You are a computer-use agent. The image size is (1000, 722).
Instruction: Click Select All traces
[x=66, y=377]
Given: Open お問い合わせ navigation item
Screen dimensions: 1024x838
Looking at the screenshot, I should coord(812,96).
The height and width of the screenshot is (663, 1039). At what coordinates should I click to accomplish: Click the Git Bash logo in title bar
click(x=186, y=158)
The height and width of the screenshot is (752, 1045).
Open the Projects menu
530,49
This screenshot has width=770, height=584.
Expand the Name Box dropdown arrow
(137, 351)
________________________________________
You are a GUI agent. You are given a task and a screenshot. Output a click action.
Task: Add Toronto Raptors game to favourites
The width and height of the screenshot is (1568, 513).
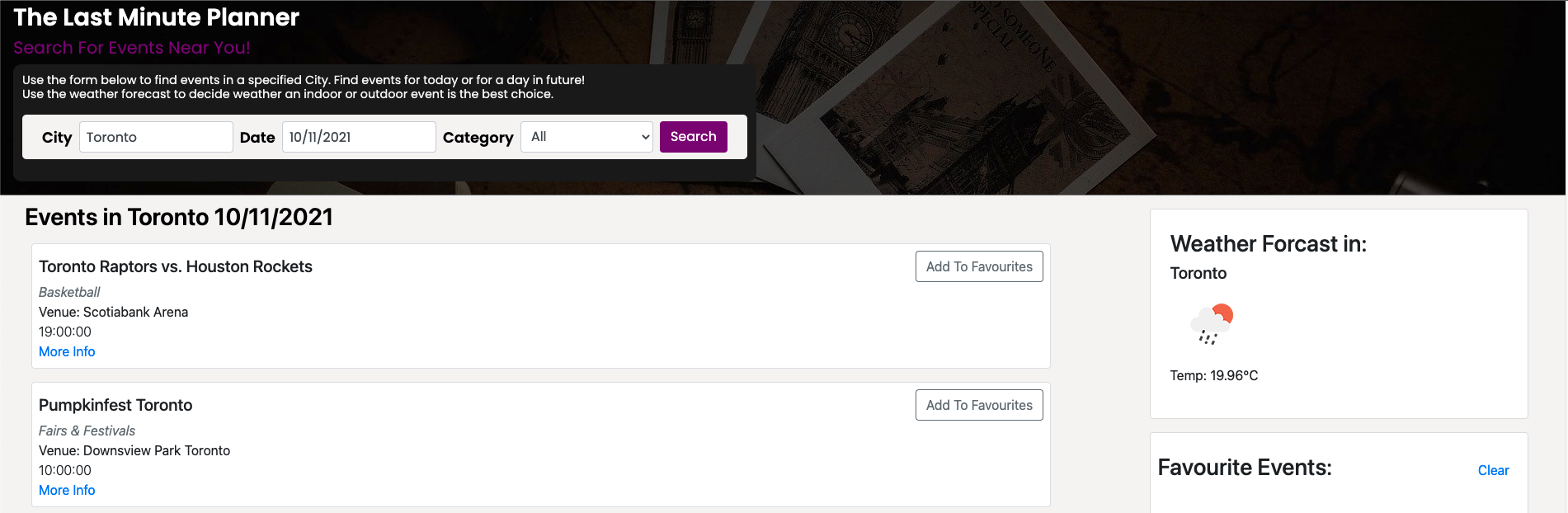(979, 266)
________________________________________
### Problem requirements
Scan the records for lines that hold "agent", and reproduce each one you find.

### Response to this exercise
You are a computer-use agent. The image size is (1000, 722).
You are a GUI agent. You are given a task and a screenshot. Output a click action.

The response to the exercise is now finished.